Diese in der Unternehmerdenkschrift formulierte Risikokultur auch für die Politik einzufordern erscheint in diesen Tagen nicht übertrieben zu sein. Die durch den Vertrag von Maastricht in europäische Vertragswerke eingegangene Stabilitätskultur hat nicht den Charakter einer Leidenschaft besonderer ökonomischer Musterschüler. (Ein Verdacht, der schon deswegen abwegig ist, weil der Maastricht-Vertrag zu Zeiten Helmut Kohls geschlossen wurde, eines Bundeskanzlers, der im eigenen Land nicht durch überragende Ausgabendisziplin in Erinnerung geblieben ist.)
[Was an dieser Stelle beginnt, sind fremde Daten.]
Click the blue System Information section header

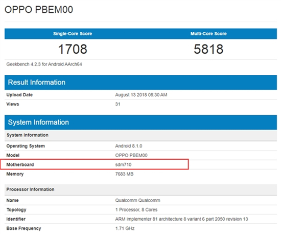141,122
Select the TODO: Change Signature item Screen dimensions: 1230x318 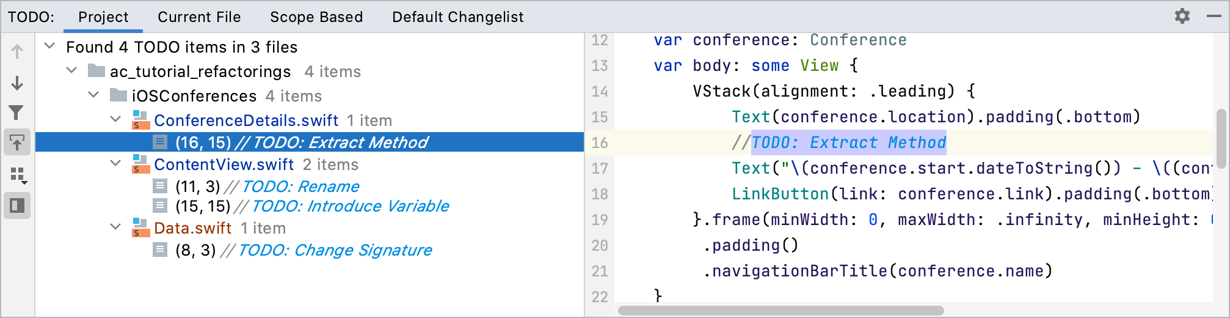coord(304,250)
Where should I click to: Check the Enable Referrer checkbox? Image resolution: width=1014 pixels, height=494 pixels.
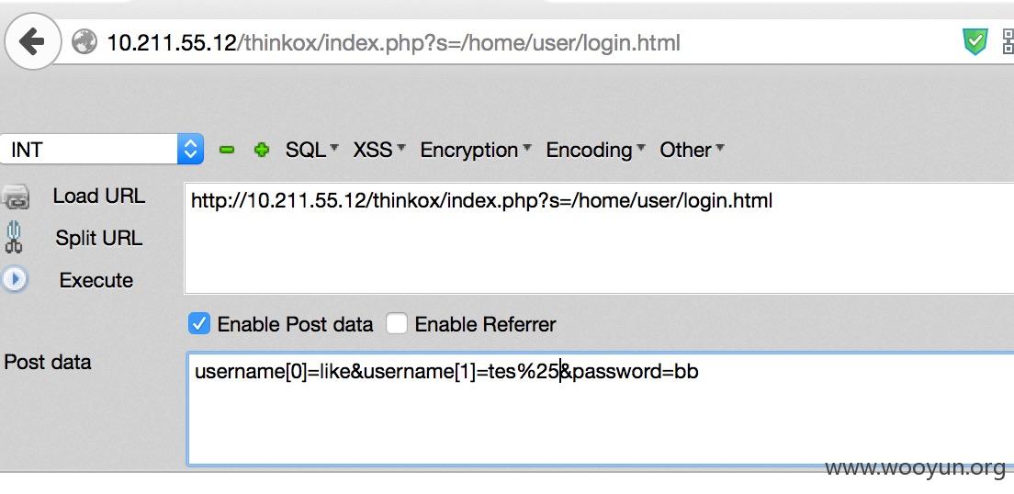click(x=397, y=323)
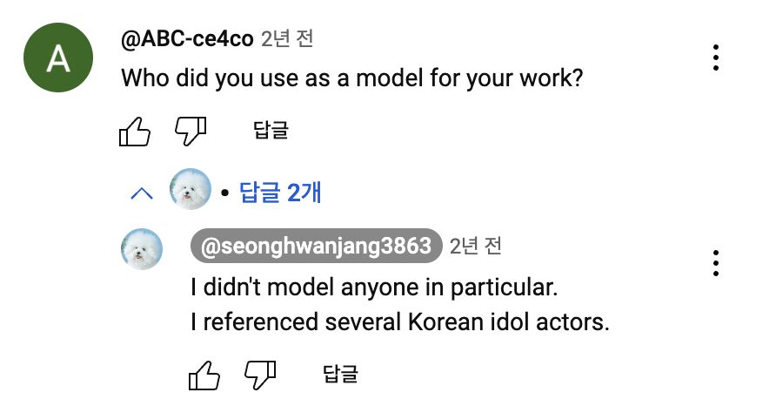Like the comment by @ABC-ce4co

coord(135,132)

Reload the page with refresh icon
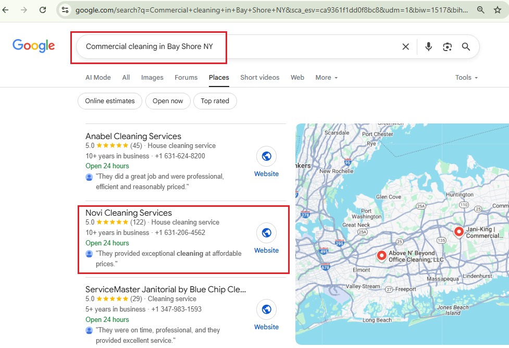point(43,10)
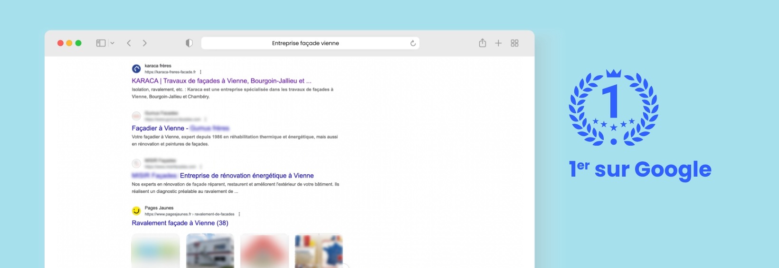Go back with the left arrow
Screen dimensions: 779x268
pos(129,43)
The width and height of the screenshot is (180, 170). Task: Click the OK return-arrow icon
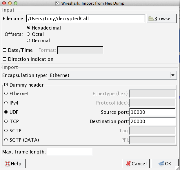coord(161,163)
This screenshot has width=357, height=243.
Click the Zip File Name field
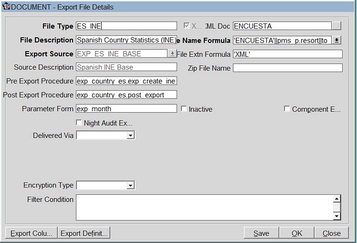coord(287,68)
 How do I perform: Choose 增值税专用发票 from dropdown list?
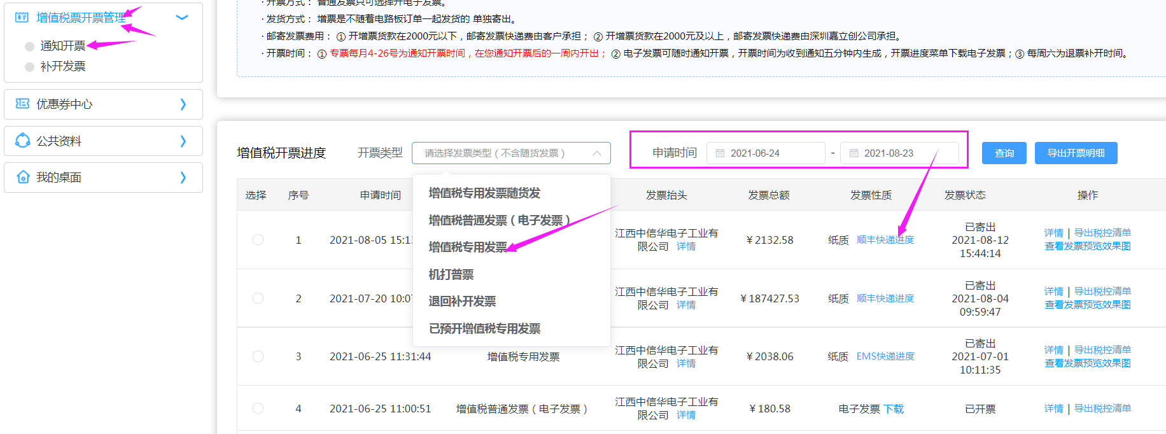tap(468, 247)
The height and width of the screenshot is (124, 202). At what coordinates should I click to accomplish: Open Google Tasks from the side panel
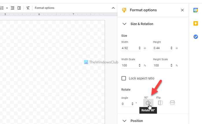tap(196, 37)
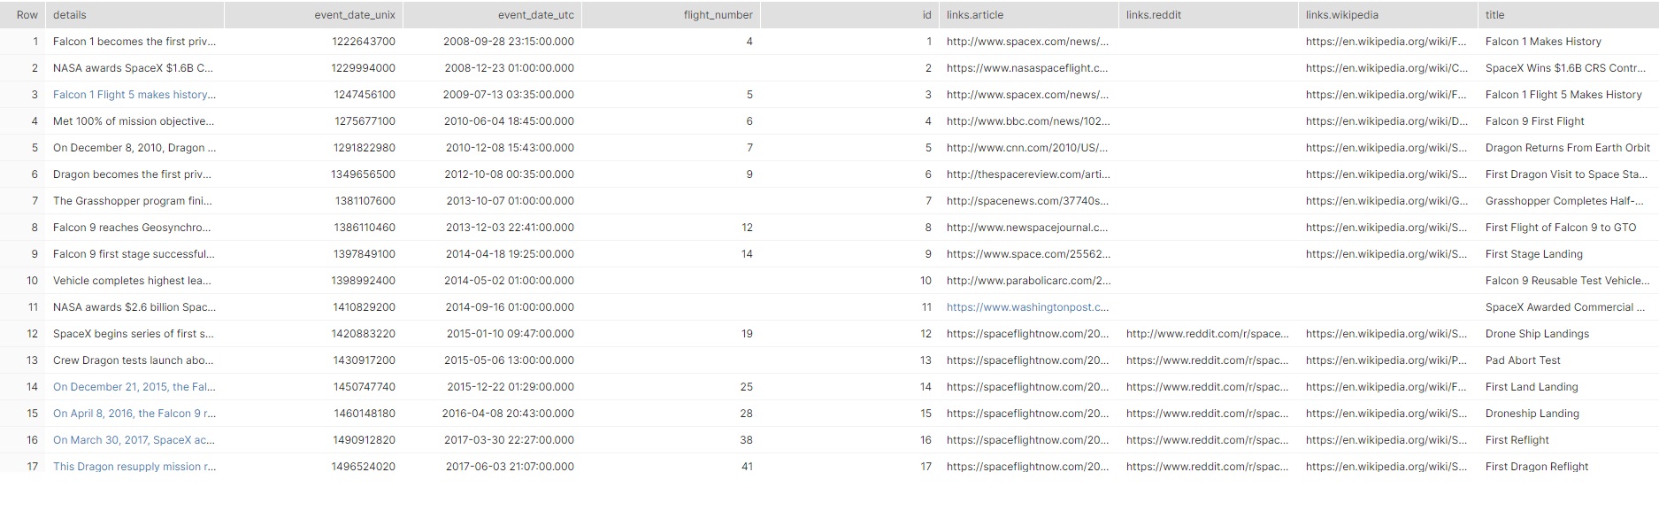
Task: Open 'On April 8, 2016' details link
Action: [x=134, y=414]
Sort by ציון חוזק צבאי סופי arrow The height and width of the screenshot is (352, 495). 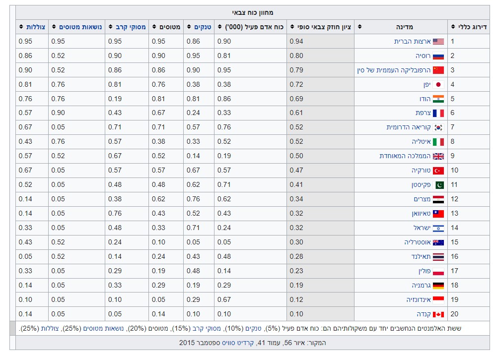coord(291,27)
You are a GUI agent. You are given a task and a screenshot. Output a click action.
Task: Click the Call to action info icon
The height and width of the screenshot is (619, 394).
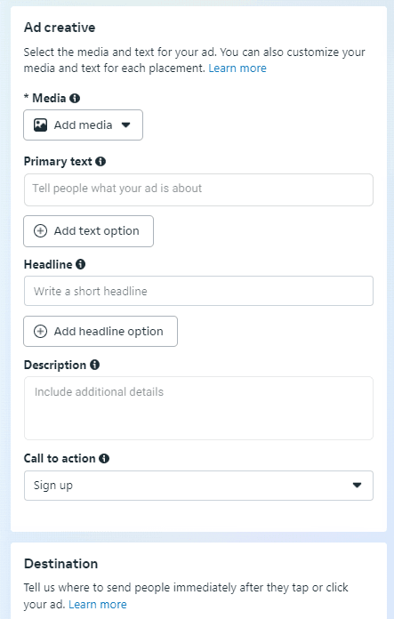(x=104, y=458)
Diese beiden genannten Elemente einer Wirtschaftskultur, die einen freiheitlichen wettbewerblichen Markt erst zu einem nachhaltigen Unterfangen werden lässt, sind vielmehr Bestandteile einer guten Ordnung aus protestantischer Sicht. Sie bieten Gewähr dafür, dass eine freie Wettbewerbswirtschaft gerechte Lastenverteilungen zwischen den Generationen, den Sozialpartnern, den privaten und öffentlichen Interessen ermöglichen kann.
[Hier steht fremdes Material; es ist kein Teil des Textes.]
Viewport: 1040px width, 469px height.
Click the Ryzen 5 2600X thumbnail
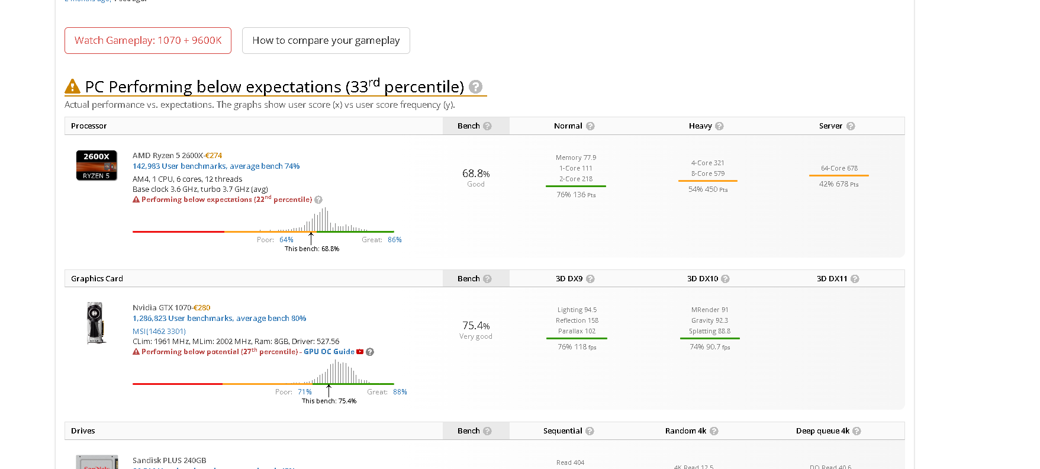pos(96,165)
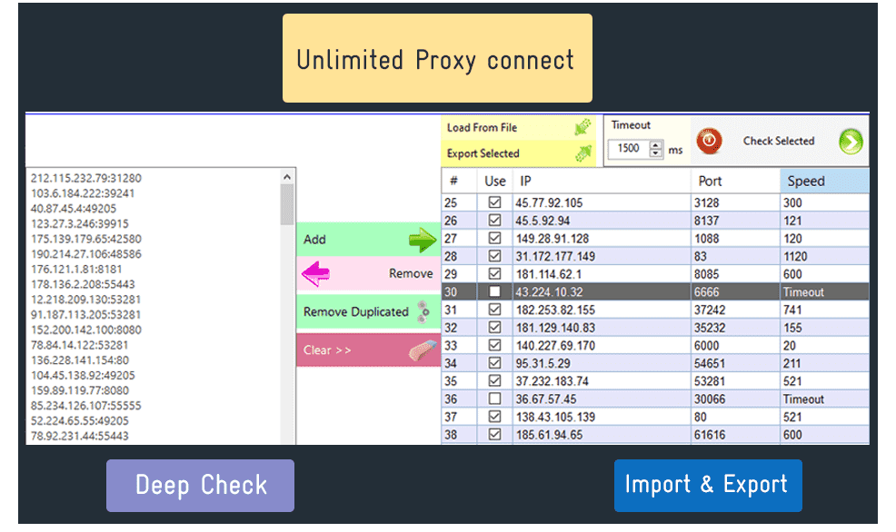Increase Timeout with the up spinner arrow
896x532 pixels.
[x=656, y=144]
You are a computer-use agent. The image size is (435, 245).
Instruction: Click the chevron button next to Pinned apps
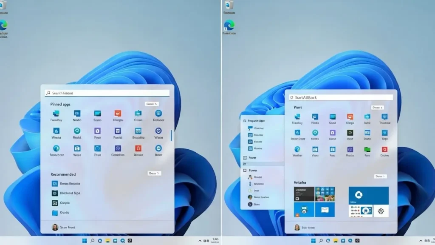(152, 103)
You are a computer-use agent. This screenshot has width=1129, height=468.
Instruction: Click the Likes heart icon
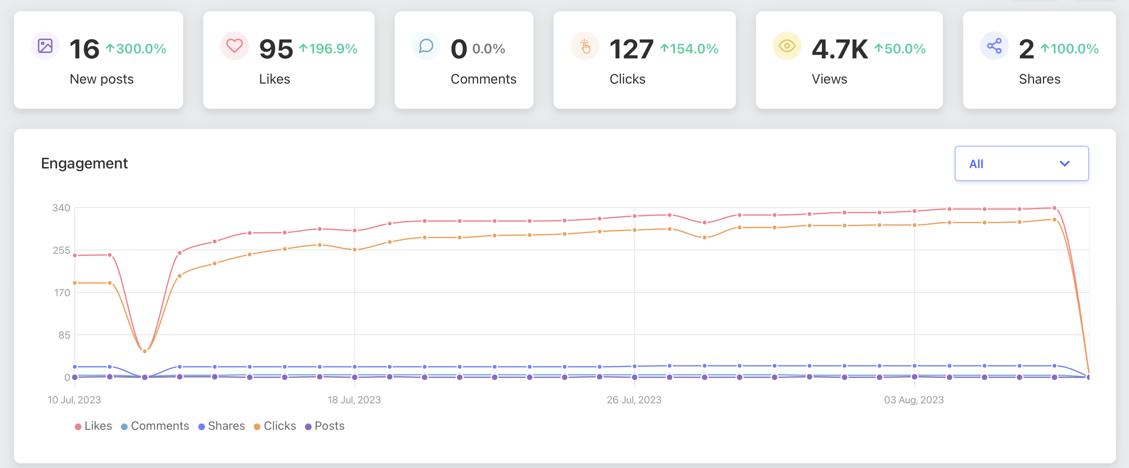234,46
Aus diesem Grund würde man sich einen Blick auf die Anreizwirkungen der in letzter Zeit vermehrt gegebenen Garantien zur Risikoübernahme im Hinblick auf die politischen Akteure wünschen. Begünstigt sind wie im Falle Griechenlands und der Pasok-Regierung zumeist Akteure, die in der Vergangenheit mit dem Ziel maximalen politischen Stimmenkaufs den Preis exzessiver Ausgabenpolitik auf die zukünftigen Generationen - ihres Landes und der Bürger der Europäischen Union - verlagert haben. Die Indizien für eine fundamentale Hinwendung zu einer Politik mit weniger Geld sind bislang als schwach zu bewerten.
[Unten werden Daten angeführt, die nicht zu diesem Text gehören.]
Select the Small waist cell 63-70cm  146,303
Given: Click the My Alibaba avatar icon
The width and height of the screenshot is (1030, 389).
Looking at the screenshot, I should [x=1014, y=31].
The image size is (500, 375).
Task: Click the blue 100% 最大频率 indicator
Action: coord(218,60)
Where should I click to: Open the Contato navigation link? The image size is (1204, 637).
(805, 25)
Benjamin Franklin verdanken wir die Einsicht, dass wir, wenn wir der Sicherheit die Freiheit zu opfern bereit sind, am Ende beides verlieren werden. Diese Einsicht übertragen auf die aktuelle Situation lehrt uns, dass wir mit der Aufgabe der Haftungs- und der Stabilitätskultur letztlich auch die Garanten einer in der Geschichte beispiellos erfolgreichen freiheitlichen Wirtschaftsordnung opfern. Dass am Ende dieser Entwicklung möglicherweise die Aufgabe des Freiheitsprinzips und der Wettbewerbswirtschaft stehen könnte, ist bislang nicht diskutiert worden.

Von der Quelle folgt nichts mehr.